# Watering after Overseeding



## phil

I just overseeded my entire lawn and heavy seeded two large areas that got fresh topsoil. It's not raining this or last week, and it's been about 72-80 degrees every day. I have a couple rotating Orbit spray sprinklers that I've been moving around the yard about 45 minutes per area (not a lot of time compared to normal watering). Everything is topdressed to help with water retention and ultimately germination.

Does this sound correct? I feel like I'm putting too much water down. The yard dries up, but I also see some fungus developing.



Does that look bad, or should I just continue on with my watering until I seed good germination? I overseeded with TTTF last Saturday, so I expect to keep everything moist for another week or 10 days.

What do you think?


----------



## g-man

That's way too long. Normally it is 5-10min 3-5 times a day. Trying to increase the duration to reduce the frequency doesnt work. The key is to keep it moist.


----------



## phil

I've been doing about 45 minutes per area once a day. Maybe drop it to 10 minutes twice a day? That fungus scares the crap out of me.


----------



## SNOWBOB11

Definitely 45 mins is too long for each zone. Light frequent irrigation is best when trying to grow seeds. Watering for that long can also cause washout and puddling in areas if your not carful. For sure go for 10 mins a zone at least 2, but even better 3 times a day.


----------



## Sinclair

I've been watering 10 minutes twice daily with excellent germination and seedling survival.

Putting down too much water at once causes pooling.


----------



## phil

Ok thanks guys. I haven't had any pooling occur yet, but I've also done only once a day. I just moved the two sprinklers after 15 minutes and will continue with that strategy. It's been 5 days of doing that, so hopefully changing the watering plan now is still ok and produce good germination.


----------



## pennstater2005

I've started watering at 5-10' each area 3x a day. Reduced to twice after three weeks. I did get a little of that fungus (or whatever it is) but it went away.
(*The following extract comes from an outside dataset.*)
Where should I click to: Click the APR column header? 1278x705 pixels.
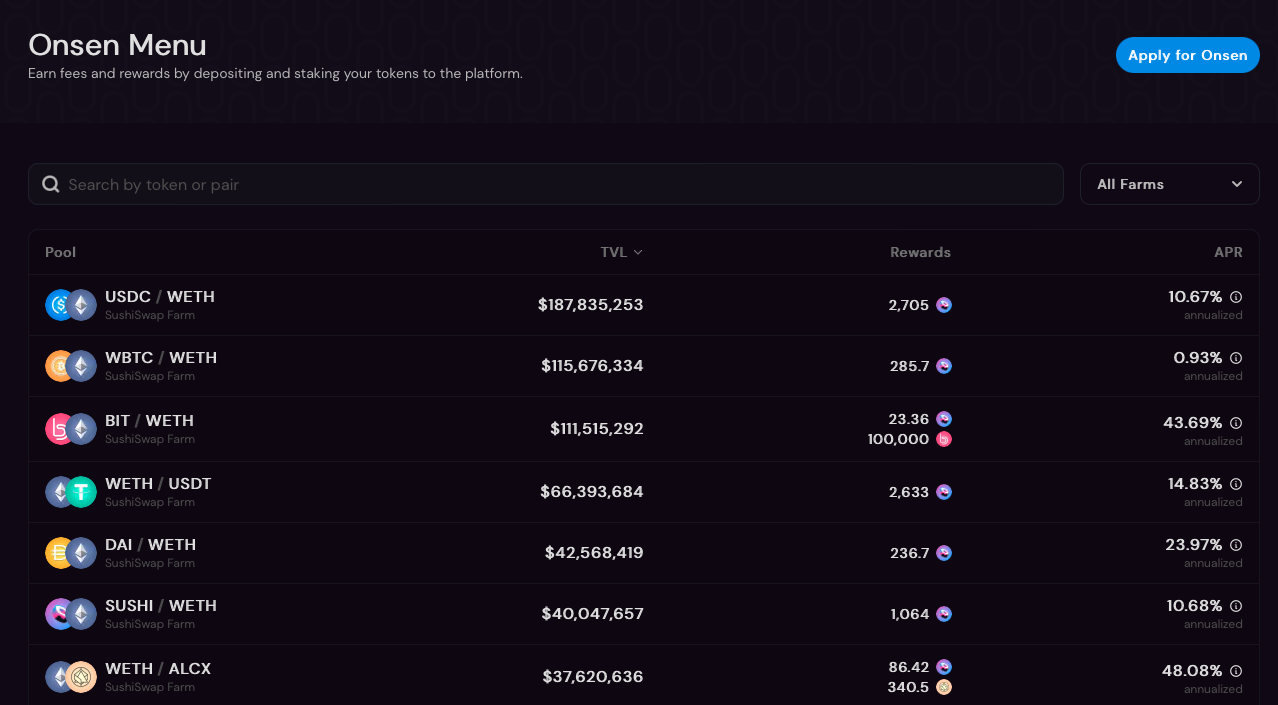[1228, 252]
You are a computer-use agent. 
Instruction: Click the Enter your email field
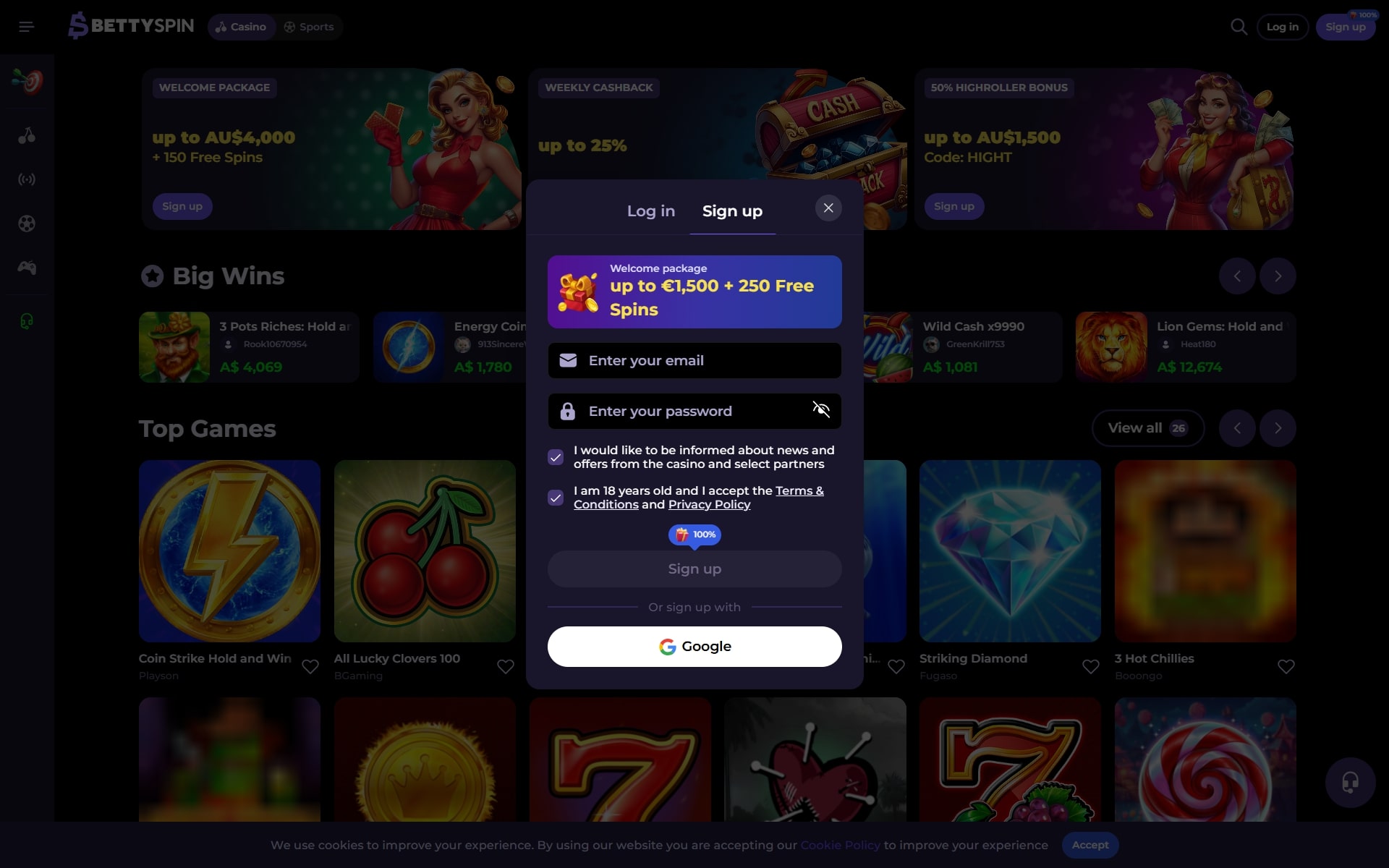pos(694,360)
I'm now watering 1x a day at a month from seed down.


----------



## phil

OK good. I'm glad to hear about that fungus going away. It's everywhere, and it makes me uncomfortable. I assume it's just from moisture and the general shade that I have in the lawn.


----------



## ericgautier

Did you use Milorganite during the overseed/or recently? If so, that is Mycellium and harmless.


----------



## phil

Yes Milo and Starter at bag rate. Could that be all that it is? That would be awesome


----------



## phil

How long do you guys think for germination of TTTF?


----------



## FuzzeWuzze

phil said:


> Yes Milo and Starter at bag rate. Could that be all that it is? That would be awesome


100% that's the milo. I see it every time. Regardless you were watering to much. Do what the others said 5-10 a free times daily.


----------



## phil

Got it. Already changed timers and moving sprinklers accordingly. Was really worried about fungus....


----------



## Sinclair

I've seen that white fuzz after topdressing with compost too. Goes away in a few days.


----------



## kds

phil said:


> How long do you guys think for germination of TTTF?


I start seeing the green whiskers coming up through the peat moss right at 10-12 days. Like you, I also throw down milorganite and starter fert.


----------



## phil

I can't that long! I want to see the sweet sweet green of new grass now!!
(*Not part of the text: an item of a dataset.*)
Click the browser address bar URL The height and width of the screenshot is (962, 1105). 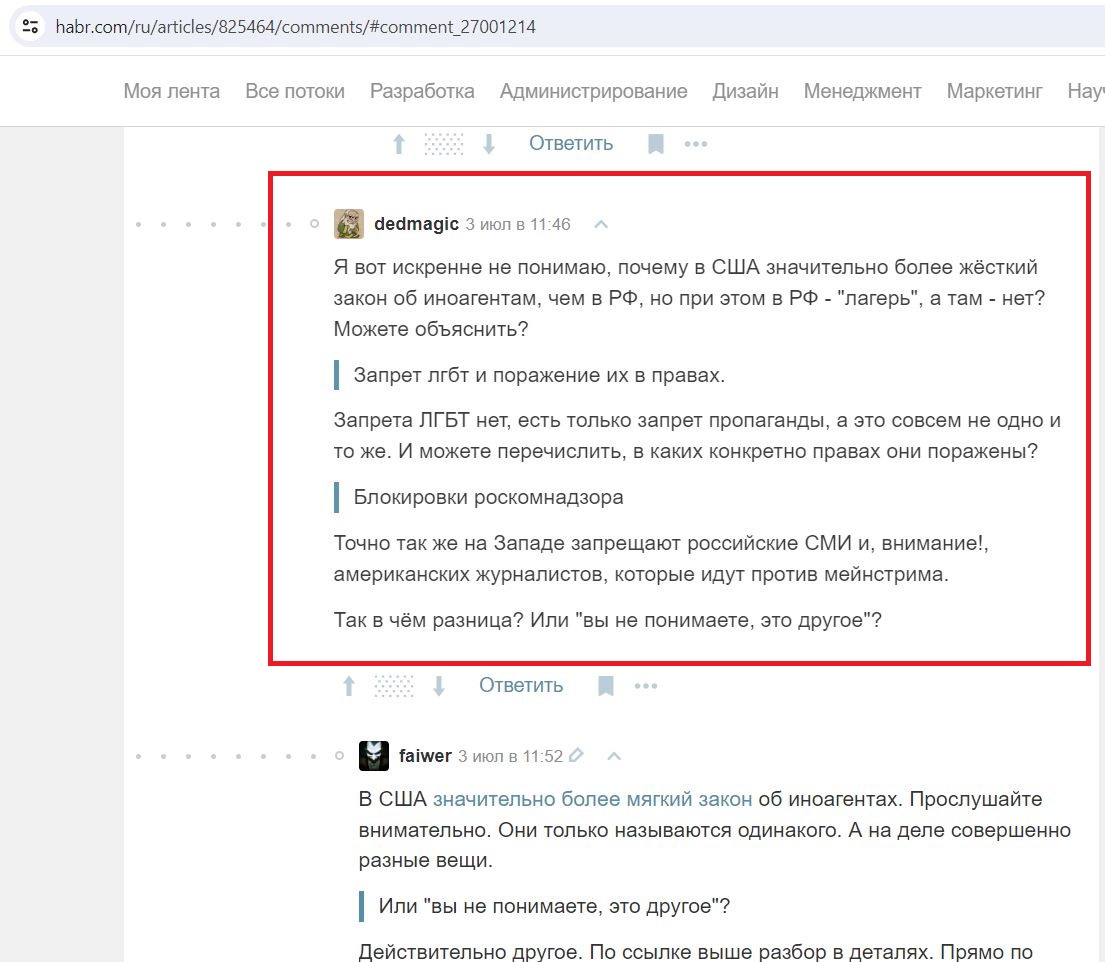tap(295, 27)
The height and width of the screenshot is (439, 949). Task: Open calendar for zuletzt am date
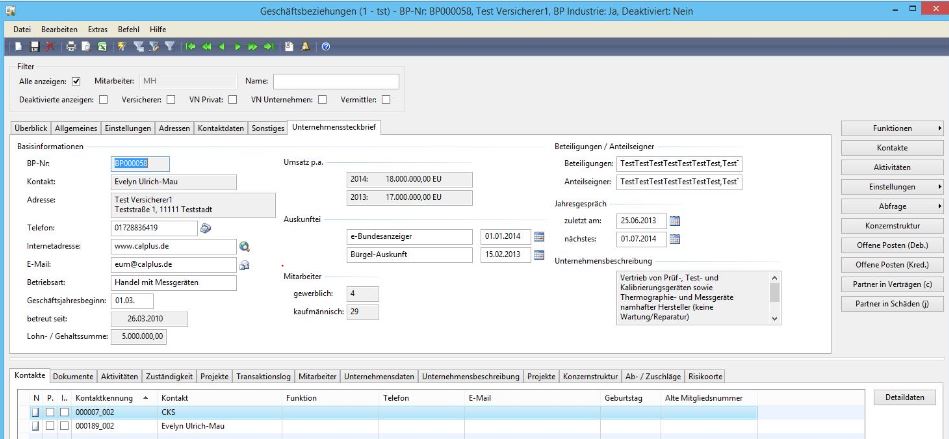[675, 220]
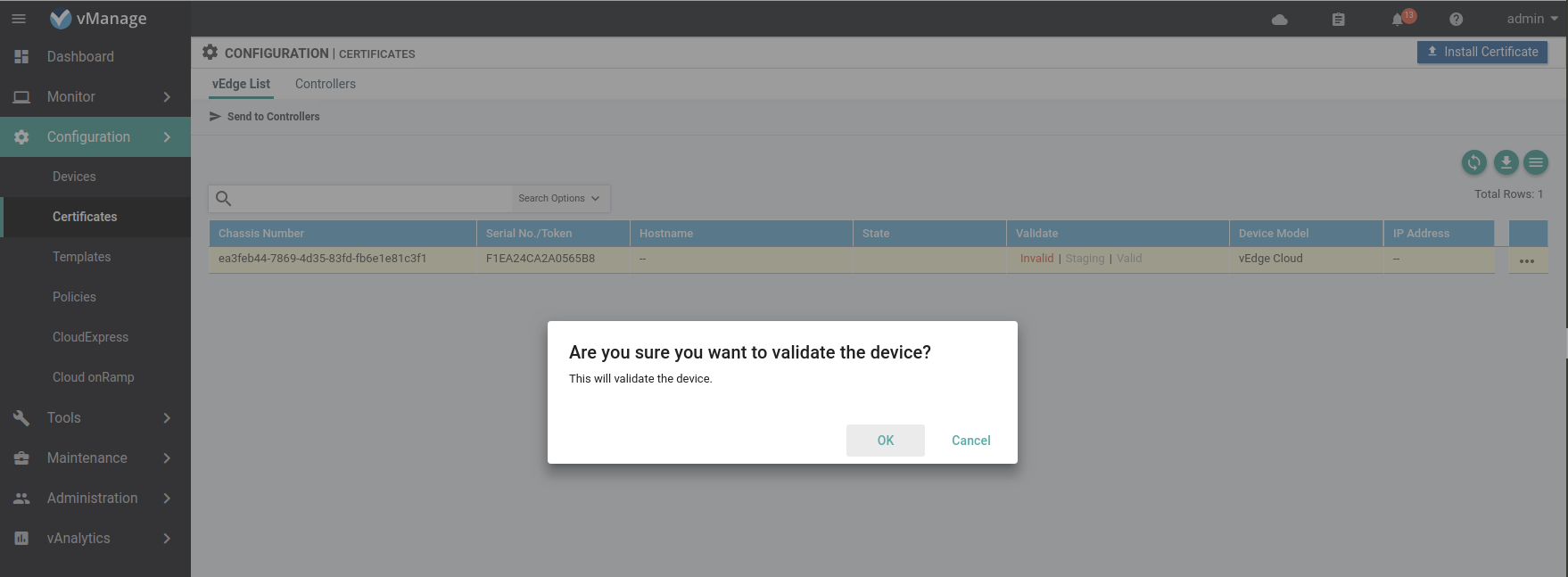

I know I know....Patience is a virtue or something like that


----------



## Sinclair

My KBG starting coming up after 5 days. Supposed to be 14-21.

So....who knows!? :lol:


----------



## MarkAguglia

I watered 2x a day, morning and afternoon for 12 minutes each zone and had great results with germination using TTTF.


----------



## phil

Starting to see germination today!!!! I'll have to take a few pics tomorrow and post


----------



## jeffman2

pennstater2005 said:


> I've started watering at 5-10' each area 3x a day. Reduced to twice after three weeks. I did get a little of that fungus (or whatever it is) but it went away. I'm now watering 1x a day at a month from seed down.


What time do you set your sprinklers for?


----------



## jeffman2

What time do you set your sprinklers to run at?


----------



## pennstater2005

jeffman2 said:


> pennstater2005 said:
> 
> 
> 
> I've started watering at 5-10' each area 3x a day. Reduced to twice after three weeks. I did get a little of that fungus (or whatever it is) but it went away. I'm now watering 1x a day at a month from seed down.
> 
> 
> 
> What time do you set your sprinklers for?
Click to expand...

I don't have a timer. I water in the morning though while I'm drinking my coffee.


----------